## Tarea del ejercicio
Responda a partir del texto sobre Kiarostami:
1. ¿Qué trastoca el universo de un niño en El pan y la calle (1970)?
2. ¿Qué película de Truffaut se menciona?
3. ¿Cuántos años de carrera tuvo Kiarostami?

## Texto de lectura
====
En su primera incursión, El pan y la calle (1970), un perro callejero trastoca el universo de un niño; en El viajero (1974) lo hace un partido de futbol; en Un traje de boda (1976) un atuendo formal. Estas historias nimias que Kiarostami desarrolló durante su etapa en el Instituto –convertido entonces en una auténtica empresa de cine– deben mucho a Los 400 golpes (1959) de Truffaut y a Ladrones de bicicletas (1948) de De Sica, y cimentarían el camino para otros realizadores iraníes como Mohsen Makhmalbaf.
«Abbas Kiarostami, quizás el cineasta más reconocido de Irán, desarrolló durante 46 años de carrera un cuerpo de trabajo bellísimo que no se limitó al cine y cuyo impacto resulta hoy inconmensurable».
====
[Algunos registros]
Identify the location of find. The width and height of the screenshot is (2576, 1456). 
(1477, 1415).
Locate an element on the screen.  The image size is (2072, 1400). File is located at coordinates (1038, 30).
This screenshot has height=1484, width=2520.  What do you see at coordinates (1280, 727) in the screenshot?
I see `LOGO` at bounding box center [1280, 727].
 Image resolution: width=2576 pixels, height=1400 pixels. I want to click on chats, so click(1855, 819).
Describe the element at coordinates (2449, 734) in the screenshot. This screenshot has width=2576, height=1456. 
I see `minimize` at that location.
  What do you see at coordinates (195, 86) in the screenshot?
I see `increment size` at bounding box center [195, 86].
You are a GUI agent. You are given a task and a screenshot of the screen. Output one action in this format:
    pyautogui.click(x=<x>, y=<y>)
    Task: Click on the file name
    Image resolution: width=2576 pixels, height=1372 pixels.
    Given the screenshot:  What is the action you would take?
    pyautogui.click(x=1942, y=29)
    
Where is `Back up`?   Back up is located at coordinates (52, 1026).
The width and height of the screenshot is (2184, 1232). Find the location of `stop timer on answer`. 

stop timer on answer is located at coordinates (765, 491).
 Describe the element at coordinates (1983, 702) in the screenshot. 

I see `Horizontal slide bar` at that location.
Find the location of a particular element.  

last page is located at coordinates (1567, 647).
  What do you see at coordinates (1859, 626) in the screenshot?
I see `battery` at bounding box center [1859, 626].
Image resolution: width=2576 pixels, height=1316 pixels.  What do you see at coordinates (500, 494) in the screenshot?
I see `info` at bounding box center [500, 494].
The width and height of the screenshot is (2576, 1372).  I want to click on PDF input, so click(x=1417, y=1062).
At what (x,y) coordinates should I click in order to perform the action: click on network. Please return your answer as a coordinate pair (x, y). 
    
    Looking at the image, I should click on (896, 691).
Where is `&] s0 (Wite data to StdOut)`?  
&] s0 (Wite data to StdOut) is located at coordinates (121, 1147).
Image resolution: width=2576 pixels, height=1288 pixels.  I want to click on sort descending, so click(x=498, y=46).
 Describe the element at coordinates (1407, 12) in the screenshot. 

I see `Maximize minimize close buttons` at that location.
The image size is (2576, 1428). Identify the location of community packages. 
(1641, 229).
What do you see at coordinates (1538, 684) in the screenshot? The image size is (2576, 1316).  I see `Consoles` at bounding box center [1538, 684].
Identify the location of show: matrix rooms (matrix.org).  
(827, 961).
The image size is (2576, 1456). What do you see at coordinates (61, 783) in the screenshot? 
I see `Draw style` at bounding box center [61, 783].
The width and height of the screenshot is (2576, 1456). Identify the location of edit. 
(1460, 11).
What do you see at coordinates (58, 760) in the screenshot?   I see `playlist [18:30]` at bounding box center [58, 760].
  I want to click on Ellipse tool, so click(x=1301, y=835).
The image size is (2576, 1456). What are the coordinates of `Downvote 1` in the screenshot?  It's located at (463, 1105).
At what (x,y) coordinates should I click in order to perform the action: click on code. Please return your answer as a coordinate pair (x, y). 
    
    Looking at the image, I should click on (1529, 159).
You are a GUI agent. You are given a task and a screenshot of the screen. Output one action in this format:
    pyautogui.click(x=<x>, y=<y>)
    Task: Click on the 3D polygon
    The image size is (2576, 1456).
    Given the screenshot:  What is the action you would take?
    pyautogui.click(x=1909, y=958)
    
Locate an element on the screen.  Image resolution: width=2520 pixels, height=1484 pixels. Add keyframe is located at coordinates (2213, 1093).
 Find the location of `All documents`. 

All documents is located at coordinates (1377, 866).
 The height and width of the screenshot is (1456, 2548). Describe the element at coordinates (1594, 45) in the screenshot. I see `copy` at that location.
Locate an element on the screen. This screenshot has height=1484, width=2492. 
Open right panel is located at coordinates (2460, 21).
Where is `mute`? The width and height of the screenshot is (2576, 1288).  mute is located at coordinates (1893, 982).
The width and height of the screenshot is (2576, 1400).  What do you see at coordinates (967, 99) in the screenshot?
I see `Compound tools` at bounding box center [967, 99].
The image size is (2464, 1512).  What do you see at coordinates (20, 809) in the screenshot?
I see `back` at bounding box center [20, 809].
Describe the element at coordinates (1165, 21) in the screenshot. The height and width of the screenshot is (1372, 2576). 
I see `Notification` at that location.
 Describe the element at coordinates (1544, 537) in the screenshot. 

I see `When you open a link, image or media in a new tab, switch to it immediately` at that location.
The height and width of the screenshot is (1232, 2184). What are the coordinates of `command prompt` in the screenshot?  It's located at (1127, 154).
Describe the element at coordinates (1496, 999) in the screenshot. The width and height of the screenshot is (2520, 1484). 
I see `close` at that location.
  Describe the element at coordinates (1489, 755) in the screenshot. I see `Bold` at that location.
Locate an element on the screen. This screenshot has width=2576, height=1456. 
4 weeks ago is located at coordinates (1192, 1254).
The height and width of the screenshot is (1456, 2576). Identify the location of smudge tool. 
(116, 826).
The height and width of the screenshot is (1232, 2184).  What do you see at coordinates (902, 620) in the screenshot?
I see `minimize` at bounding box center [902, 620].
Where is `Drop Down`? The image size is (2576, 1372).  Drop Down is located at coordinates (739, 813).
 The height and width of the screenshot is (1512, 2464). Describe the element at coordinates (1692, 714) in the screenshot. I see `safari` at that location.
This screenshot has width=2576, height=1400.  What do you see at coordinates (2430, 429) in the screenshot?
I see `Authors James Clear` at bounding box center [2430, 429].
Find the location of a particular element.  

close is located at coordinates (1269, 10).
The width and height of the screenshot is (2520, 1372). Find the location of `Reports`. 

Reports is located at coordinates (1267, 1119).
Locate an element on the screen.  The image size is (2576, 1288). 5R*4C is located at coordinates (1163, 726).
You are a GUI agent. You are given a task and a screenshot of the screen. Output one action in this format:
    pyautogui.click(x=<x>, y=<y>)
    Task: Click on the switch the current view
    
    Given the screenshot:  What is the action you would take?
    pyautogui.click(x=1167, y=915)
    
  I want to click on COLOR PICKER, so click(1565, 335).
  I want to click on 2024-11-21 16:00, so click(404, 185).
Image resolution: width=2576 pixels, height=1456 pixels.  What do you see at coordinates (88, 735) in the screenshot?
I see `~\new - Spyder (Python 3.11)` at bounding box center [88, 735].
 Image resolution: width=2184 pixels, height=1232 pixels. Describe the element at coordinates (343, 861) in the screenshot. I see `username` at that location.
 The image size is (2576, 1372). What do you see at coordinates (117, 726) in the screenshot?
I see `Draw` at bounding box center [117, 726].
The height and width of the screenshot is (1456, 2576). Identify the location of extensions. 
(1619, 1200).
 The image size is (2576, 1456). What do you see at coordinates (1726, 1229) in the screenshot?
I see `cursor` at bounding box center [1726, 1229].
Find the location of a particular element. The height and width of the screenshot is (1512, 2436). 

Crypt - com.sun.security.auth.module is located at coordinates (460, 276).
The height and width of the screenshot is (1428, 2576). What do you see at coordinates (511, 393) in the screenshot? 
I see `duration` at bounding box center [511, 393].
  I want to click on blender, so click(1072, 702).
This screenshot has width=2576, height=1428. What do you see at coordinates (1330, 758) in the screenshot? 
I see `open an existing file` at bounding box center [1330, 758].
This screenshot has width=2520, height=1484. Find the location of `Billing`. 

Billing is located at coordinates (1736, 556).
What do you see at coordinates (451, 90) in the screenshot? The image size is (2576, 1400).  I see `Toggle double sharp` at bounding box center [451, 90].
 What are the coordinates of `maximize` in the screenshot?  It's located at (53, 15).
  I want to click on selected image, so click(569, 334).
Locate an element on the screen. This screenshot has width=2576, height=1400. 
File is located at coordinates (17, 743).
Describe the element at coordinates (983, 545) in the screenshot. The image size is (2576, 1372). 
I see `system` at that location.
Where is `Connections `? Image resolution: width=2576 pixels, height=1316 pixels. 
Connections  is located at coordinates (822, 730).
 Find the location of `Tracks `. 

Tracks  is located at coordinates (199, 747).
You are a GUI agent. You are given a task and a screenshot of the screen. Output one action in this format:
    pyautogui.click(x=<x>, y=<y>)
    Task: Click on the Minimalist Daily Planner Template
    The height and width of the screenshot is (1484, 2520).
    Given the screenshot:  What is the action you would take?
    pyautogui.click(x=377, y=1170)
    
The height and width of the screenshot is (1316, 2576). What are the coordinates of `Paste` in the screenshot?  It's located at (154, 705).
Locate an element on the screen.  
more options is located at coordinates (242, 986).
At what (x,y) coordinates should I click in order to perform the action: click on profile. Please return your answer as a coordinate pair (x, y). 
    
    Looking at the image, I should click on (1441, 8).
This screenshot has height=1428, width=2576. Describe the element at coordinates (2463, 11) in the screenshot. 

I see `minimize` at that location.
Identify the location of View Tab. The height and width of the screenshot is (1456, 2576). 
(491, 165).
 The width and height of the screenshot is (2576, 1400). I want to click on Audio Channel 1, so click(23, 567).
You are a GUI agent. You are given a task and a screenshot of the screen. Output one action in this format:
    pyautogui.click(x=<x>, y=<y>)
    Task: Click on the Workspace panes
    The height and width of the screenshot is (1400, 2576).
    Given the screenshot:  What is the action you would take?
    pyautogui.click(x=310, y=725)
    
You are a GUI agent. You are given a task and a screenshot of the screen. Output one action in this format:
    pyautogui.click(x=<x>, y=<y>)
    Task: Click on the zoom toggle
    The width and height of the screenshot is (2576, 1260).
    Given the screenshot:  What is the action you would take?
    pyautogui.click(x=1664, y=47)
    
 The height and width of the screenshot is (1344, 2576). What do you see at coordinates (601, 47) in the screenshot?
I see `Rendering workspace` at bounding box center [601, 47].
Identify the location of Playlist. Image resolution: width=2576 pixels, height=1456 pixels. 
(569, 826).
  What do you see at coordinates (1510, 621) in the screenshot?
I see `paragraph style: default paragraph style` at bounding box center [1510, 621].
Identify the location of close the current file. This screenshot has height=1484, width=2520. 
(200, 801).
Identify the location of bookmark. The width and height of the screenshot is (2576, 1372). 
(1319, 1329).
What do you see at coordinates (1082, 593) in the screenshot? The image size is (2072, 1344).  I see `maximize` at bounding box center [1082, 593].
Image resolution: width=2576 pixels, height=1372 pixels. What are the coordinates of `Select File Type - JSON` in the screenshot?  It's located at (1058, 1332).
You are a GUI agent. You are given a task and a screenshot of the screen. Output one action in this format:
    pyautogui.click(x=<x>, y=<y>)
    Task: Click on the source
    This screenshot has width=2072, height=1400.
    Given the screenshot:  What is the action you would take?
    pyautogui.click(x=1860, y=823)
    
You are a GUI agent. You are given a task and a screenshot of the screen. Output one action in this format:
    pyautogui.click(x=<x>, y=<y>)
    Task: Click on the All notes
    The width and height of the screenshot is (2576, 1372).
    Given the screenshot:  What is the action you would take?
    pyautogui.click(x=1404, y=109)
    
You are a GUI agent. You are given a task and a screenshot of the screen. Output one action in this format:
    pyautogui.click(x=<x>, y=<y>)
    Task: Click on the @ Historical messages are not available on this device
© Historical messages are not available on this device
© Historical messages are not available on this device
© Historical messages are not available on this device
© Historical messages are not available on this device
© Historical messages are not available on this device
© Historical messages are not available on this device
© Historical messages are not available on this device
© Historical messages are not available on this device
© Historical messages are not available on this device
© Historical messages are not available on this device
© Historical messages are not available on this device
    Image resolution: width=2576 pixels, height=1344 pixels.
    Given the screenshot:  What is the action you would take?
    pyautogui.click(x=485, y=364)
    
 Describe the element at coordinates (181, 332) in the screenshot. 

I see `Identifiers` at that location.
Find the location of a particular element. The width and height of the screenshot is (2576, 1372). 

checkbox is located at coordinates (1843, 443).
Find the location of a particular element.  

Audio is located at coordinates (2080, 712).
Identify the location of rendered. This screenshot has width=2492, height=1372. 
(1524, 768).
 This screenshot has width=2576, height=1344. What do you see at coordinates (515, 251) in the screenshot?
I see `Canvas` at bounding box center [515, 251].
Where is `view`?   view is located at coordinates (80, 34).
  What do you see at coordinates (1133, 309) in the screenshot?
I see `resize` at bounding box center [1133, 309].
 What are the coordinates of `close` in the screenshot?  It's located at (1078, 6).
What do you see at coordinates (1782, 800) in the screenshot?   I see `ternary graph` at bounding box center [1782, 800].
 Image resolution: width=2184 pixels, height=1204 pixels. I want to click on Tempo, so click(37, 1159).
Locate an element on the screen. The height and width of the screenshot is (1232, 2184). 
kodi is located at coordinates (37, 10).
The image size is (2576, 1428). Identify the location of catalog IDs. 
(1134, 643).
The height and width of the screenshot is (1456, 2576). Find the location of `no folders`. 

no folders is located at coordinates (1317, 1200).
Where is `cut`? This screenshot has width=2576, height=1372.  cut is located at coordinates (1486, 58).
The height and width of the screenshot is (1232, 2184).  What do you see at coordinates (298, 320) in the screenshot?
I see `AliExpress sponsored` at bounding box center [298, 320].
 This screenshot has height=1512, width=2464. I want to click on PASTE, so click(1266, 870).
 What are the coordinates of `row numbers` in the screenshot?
====
## La respuesta
1. Un perro callejero.
2. Los 400 golpes (1959).
3. 46 años.